The agency’s five-year capital spending plan has $9.4 billion in funding sources but only $8.2 billion in planned spending. T General Manager Steve Poftak said in May that he would like to spend more over the next five years, but he doesn’t think the agency currently has the organizational capacity to do so.
“Nothing would make me happier than to come back to the board in a year or two to say we need additional money,” Poftak said.
Others say the extra money should be put to use faster. They say the T needs to increase its organizational capacity, principally by hiring more people to oversee capital projects, while simultaneously increasing spending. “I would argue we need to walk and chew gum at the same time,” said James Rooney, the president and CEO of the Greater Boston Chamber of Commerce.
Rooney said the T is putting off a number initiatives to later years, including money for new vehicles for the Mattapan trolley line and the construction of the proposed West Station at Allston Landing.
“There’s a long list of things that are not programmed into the spending plan,” Rooney said. “It’s a long list.”
James Aloisi, a member of the TransitMatters board and a former secretary of transportation, said he would favor spending the extra money on a construction project connecting the Red and Blue Lines, but he noted the cost of that initiative would eat up only a portion of the funds. “There’s so many needs. There’s no end to the possibilities,” he said.
Even T insiders have called for using some of the funds. Joseph Aiello, the chair of the Fiscal and Management Control Board, in late June urged T officials to think more ambitiously about improving bus service. He suggested using $50 million of the $1.2 billion in surplus funds to help municipalities cover 90 percent of the cost of bus rapid transit service in their communities. Bus rapid transit would include dedicated bus lanes and other initiatives to speed up service and make it more attractive to riders.
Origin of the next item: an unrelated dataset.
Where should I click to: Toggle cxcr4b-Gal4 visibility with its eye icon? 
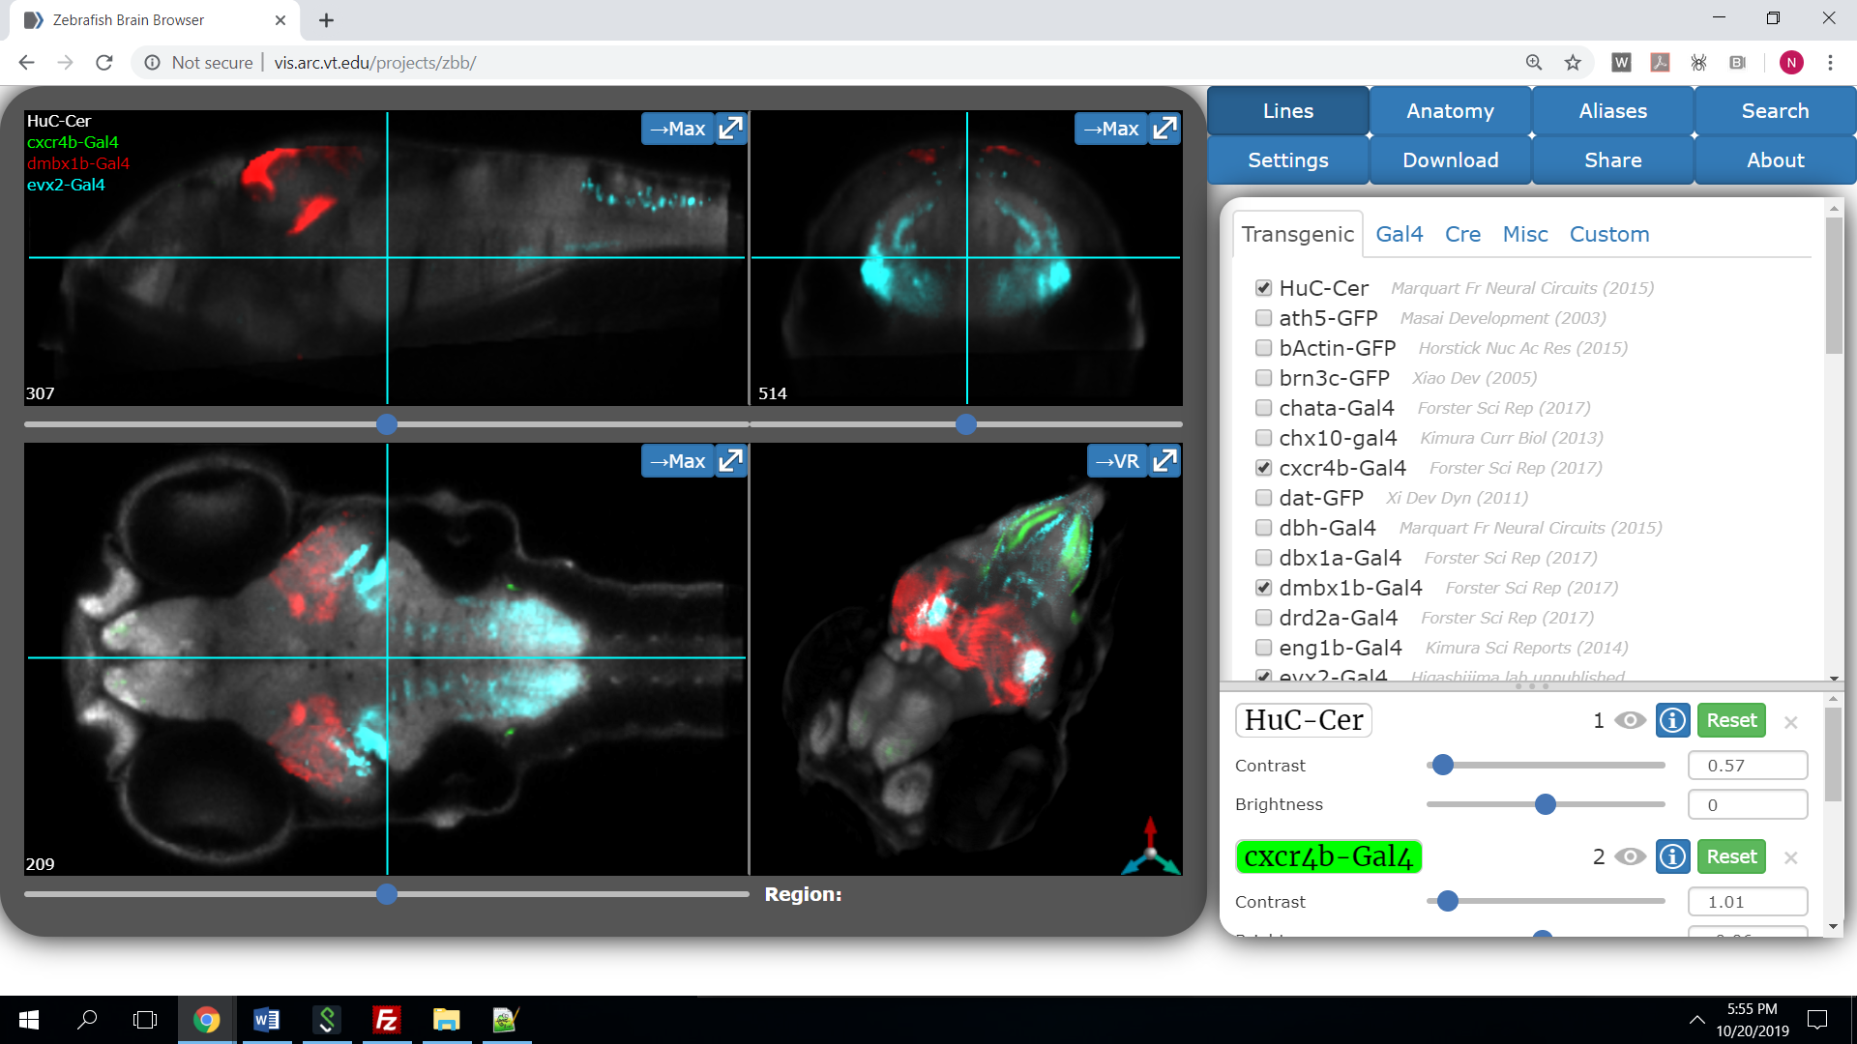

T officials have been cautious in committing to additional capital spending beyond the $8.2 billion slated for disbursement between fiscal 2020, which began July 1, and fiscal 2024. Shortly after a Red Line train derailed at the JFK/UMass station on June 11, members of the T’s Fiscal and Management Control Board asked top MBTA officials if they needed more money. Transportation Secretary Stephanie Pollack referred to the extra $1.2 billion, and said the funding could easily be tapped.
But Poftak and Deputy General Manager Jeffrey Gonneville both said they would have trouble spending the $8.2 billion. Indeed, the T has never reached its annual capital spending target over the last several years, in part because the targeted spending level has continuously ratcheted upward. That’s why Poftak in May scaled back the existing $8.2 spending plan, calling it “infeasible to execute” in a presentation to the Fiscal and Management Control Board. By deferring some spending to future years and incorporating construction of South Coast Rail (and its $1 billion in dedicated state spending) into the plan, the five-year spending target remained at just over $8 billion.
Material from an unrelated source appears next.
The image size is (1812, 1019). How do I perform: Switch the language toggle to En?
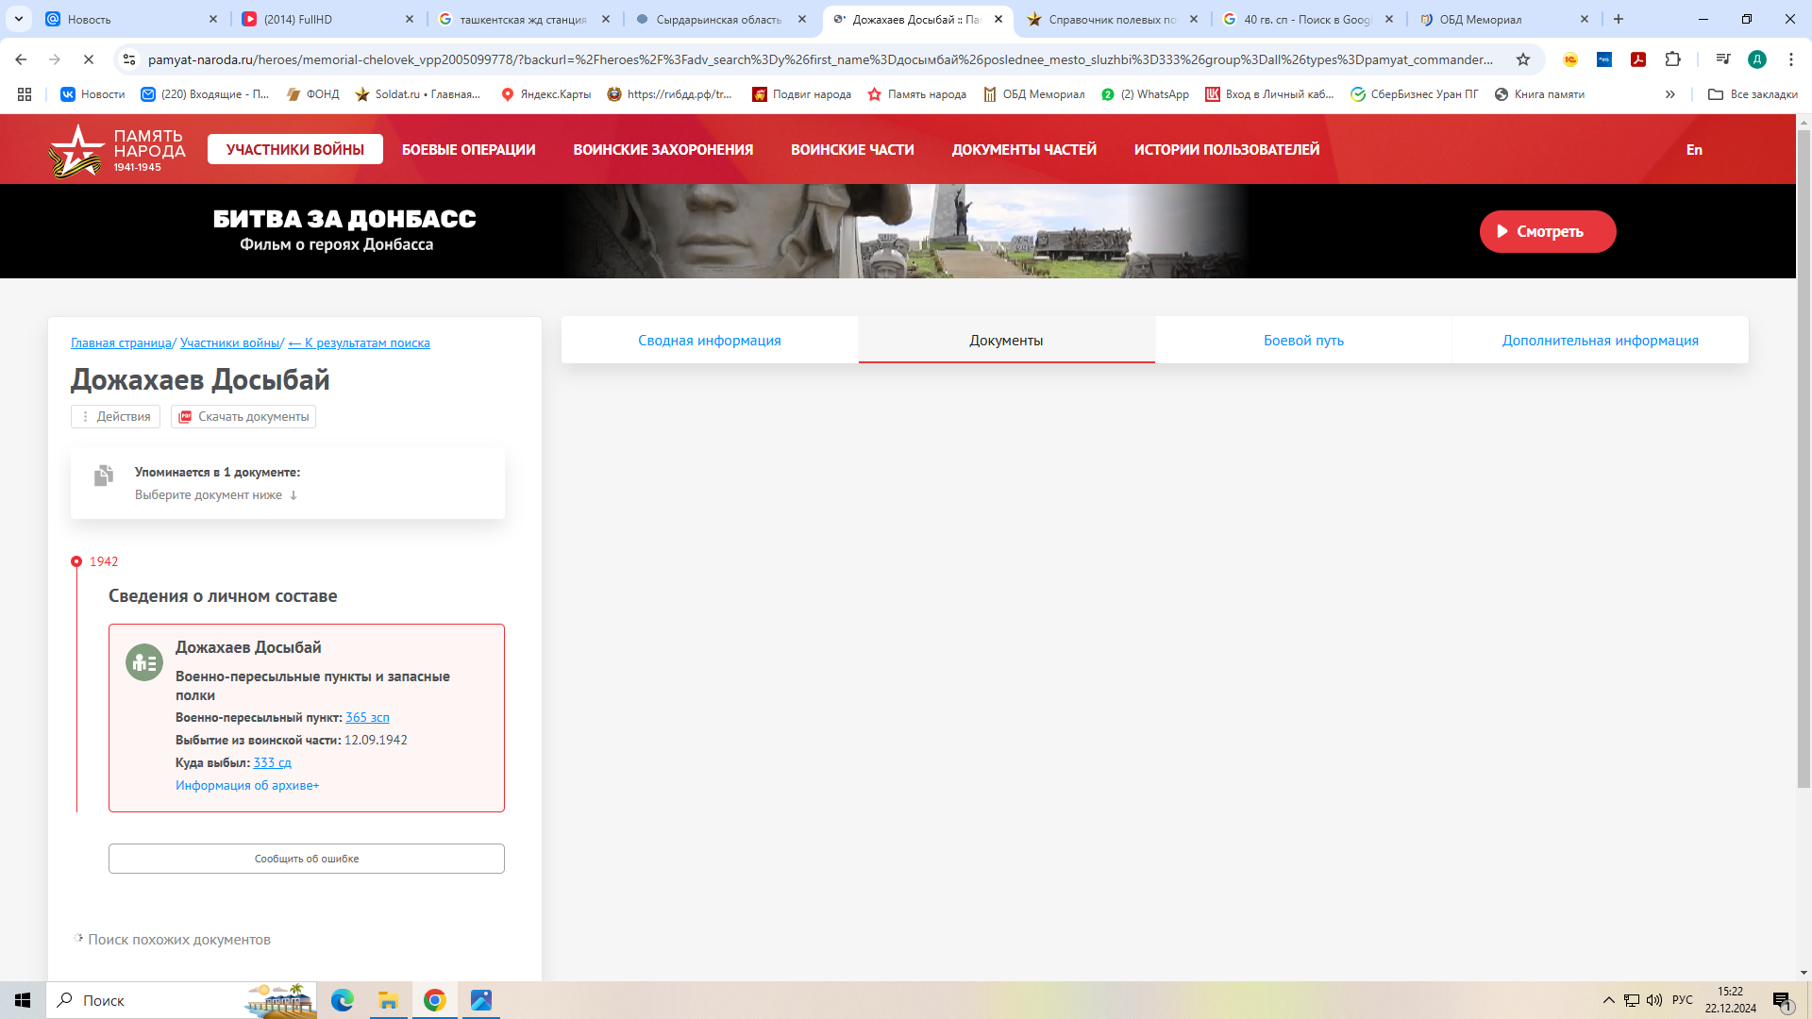pos(1693,150)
Rooney, in a letter to the control board in May, said he was disappointed in Poftak’s decision to put off some planned capital spending. He described the situation as “essentially waving the white flag and declaring a capacity emergency.”
He welcomed the T’s push to expand its own capital delivery staff, but said other measures could also be taken, including the hiring of private sector management and engineering firms or creating outside the T a “professional capital infrastructure projects organization similar to the school building authority” to oversee capital projects.